The primary and most common trading pair is, unsurprisingly, BTC/USDC. Bitcoin perpetuals against USDC offer deep liquidity and are a fundamental offering on every platform that supports this contract type. Following closely is ETH/USDC, catering to the massive demand for Ethereum exposure. Beyond these two giants, the selection expands to include other major large-cap altcoins. Currencies like Solana (SOL), Cardano (ADA), Ripple (XRP), and Polkadot (DOT) are commonly available as SOL/USDC, ADA/USDC, XRP/USDC, and DOT/USDC pairs, allowing traders to speculate on their price movements without holding the underlying asset.

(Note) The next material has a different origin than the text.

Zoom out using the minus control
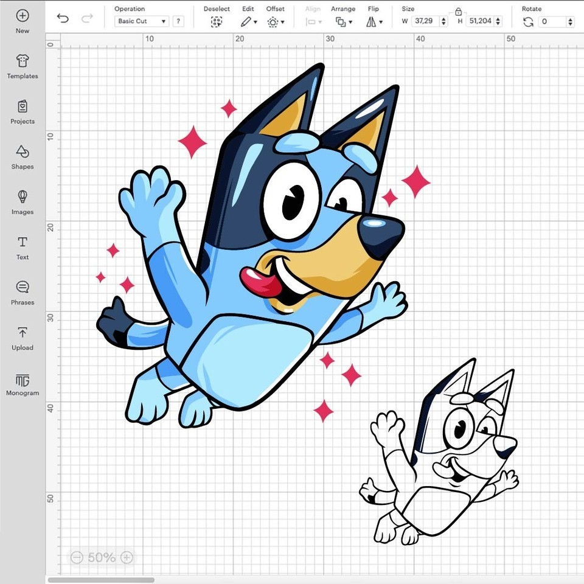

The list extends further into the realm of popular and emerging cryptocurrencies. Meme coins and other high-volume assets such as Dogecoin (DOGE) and Shiba Inu (SHIB) are often supported as DOGE/USDC and SHIB/USDC. Additionally, tokens from leading decentralized finance (DeFi) and blockchain infrastructure projects are frequently included. This can encompass currencies like Chainlink (LINK), Polygon (MATIC), Avalanche (AVAX), and Uniswap (UNI). The exact roster varies by exchange, with larger platforms like Binance, Bybit, and OKX offering a more extensive selection that can cover dozens of trading pairs.

When searching for which currencies are available, it is crucial for traders to verify the list directly on their chosen exchange's official website or trading interface. The supported currencies for USDC perpetual contracts are periodically updated, with new pairs added based on market demand and liquidity conditions. Furthermore, traders should pay close attention to the specific contract specifications for each pair, including funding rates, leverage options, and tick size. By mastering the available currency options for USDC-margined perpetual contracts, traders can effectively hedge positions, manage risk, and capitalize on volatility across a broad spectrum of the crypto market with the stability of a USD-pegged margin asset.